* _DATA PROVIDED_:
▬▬▬▬▬▬

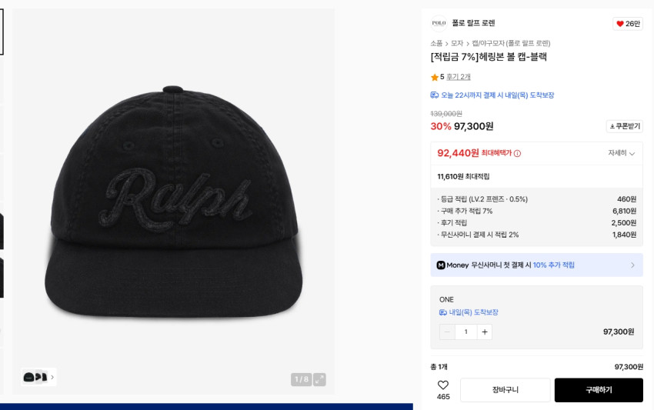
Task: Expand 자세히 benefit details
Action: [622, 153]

▬▬▬▬▬▬

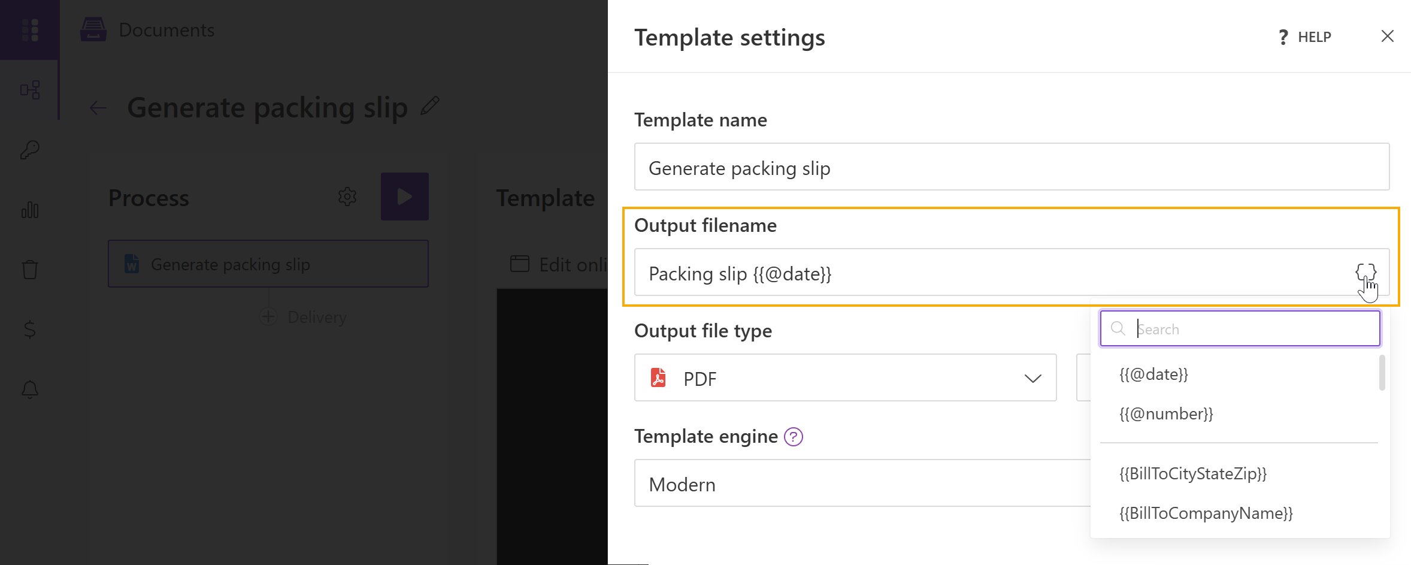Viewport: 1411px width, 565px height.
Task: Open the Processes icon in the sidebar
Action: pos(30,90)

▬▬▬▬▬▬

* _TASK_:
Copy the items word for word, starting at the line that contains "Viewport: 1411px width, 565px height." and ending after the line that contains "Action: pos(30,90)". Leave the pictures out of your copy.

* _RESPONSE TO THIS TASK_:
Viewport: 1411px width, 565px height.
Task: Open the Processes icon in the sidebar
Action: pos(30,90)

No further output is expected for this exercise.